Sol tre tentativi ha la tua bocca
Se proseguir tu vorrai
Correttamente risponder dovrai
“più ne hai meglio stai
Son preziosi assai
Se li perdi non ti perdoneresti
Perché servon tutti seppur diversi


Appena la sfinge smise di parlare, dalla sua bocca iniziarono ad uscire un enorme quantità di uccellini gialli.
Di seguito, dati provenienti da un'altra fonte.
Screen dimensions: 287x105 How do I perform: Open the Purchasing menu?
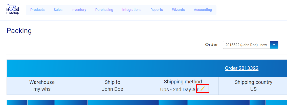[104, 10]
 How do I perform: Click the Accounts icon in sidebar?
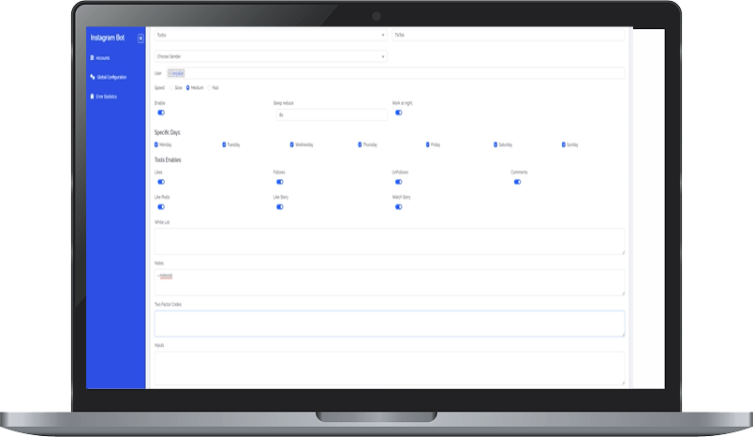[x=92, y=58]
La prima impressione di Harry fu quella di uno stormo di canarini scappati da un negozio di volatili. Con suo immenso orrore iniziarono a cantare. Più che una melodia era uno stridio fastidioso e insopportabile. Oltre che risolvere l’indovinello ora doveva anche sopportare quelle creature demoniache che per giunta lo distraevano. Per colpa loro aveva già dimenticato l’indovinello. Dovette farselo ripetere un’altra volta. Di getto rispose «soldi» ma si pentì subito. Era troppo ovvia e inverosimile. Infatti era sbagliata.

Risposta errata,
hai sol due tentativi
per una adeguata


Si mise a girare per la stanza. Pensava, pensava, ma lo stridio dei volatili lo distraeva. Non sapeva quanto tempo era passato prima di avere l’ispirazione. Di colpo gli parve ovvia e amara la risposta. «Horcrux» esclamò. Questi erano preziosi per chi li possedeva, in fondo era contenuta parte della loro anima. Inoltre potevano essere di qualsiasi tipo. Tutto sembrava quadrare. Rimase paralizzato dalla risposta negativa della sfinge… Non era possibile, aveva sbagliato di nuovo. «Ma perché??!» pensò «coincide tutto!!». Una sensazione di vuoto e di panico iniziò a diffondersi in lui. Non sapeva cosa fare. Tutto in quella stanza sembrava essere contro di lui. Il rumore fastidioso degli uccelli e l’odore nauseabondo di chiuso peggioravano la situazione. Tutti i contro incantesimi che aveva provato si erano rivelati inutili. La paura di fallire crebbe dentro di lui. Non poteva sbagliare. Non poteva tradire la fiducia di colui che aveva reso realtà il suo sogno, diventare Auror come i suoi genitori. Pian piano si calmò. Le parole di Ginny gli fecero da calmante: «Harry, io so che puoi superare tutto!». Non poteva tradire la fiducia di Ginny. Per lui era la cosa più importante che avesse mai avuto. Decise di rimettersi a pensare. Si sedette a gambe incrociate e si prese la testa fra le mani. Cercò di isolarsi da ciò che lo circondava. Ma nulla. Ormai tutte quelle spiacevoli sensazioni erano parte di lui e non se ne andavano. «Se almeno ci fossero qui Ron ed Hermione, loro l’avrebbero potuto aiutare» pensò. Sorrise pensando a come Ron sarebbe andato nel panico e invece Hermione avrebbe mantenuto la calma, ragionando logicamente. Non riusciva a capire come due persone così diverse potessero amarsi. «Diverse» ripetè fra sé. Gli sarebbero serviti entrambi, anche se diversi. Aveva capito La soluzione dell’indovinello era amici. Finalmente capì anche perché Horcrux era sbagliato. Voldemort, non si era accorto che i suoi preziosi Horcrux erano andati ‘perduti’. Tutto ora era chiaro. Più rivolto a sé che alla sfinge ripeté ad alta voce «amici». «Quanto era vero l’indovinello» pensò. Ancora sognava la morte di Cedric nel cimitero di Little Angleton. Non si perdonava ancora quanto era successo. Sentiva che era colpa sua.
Il rumore della Sfinge che si spostava lo fece sobbalzare. Ora doveva proseguire. Non doveva piangere sul latte versato.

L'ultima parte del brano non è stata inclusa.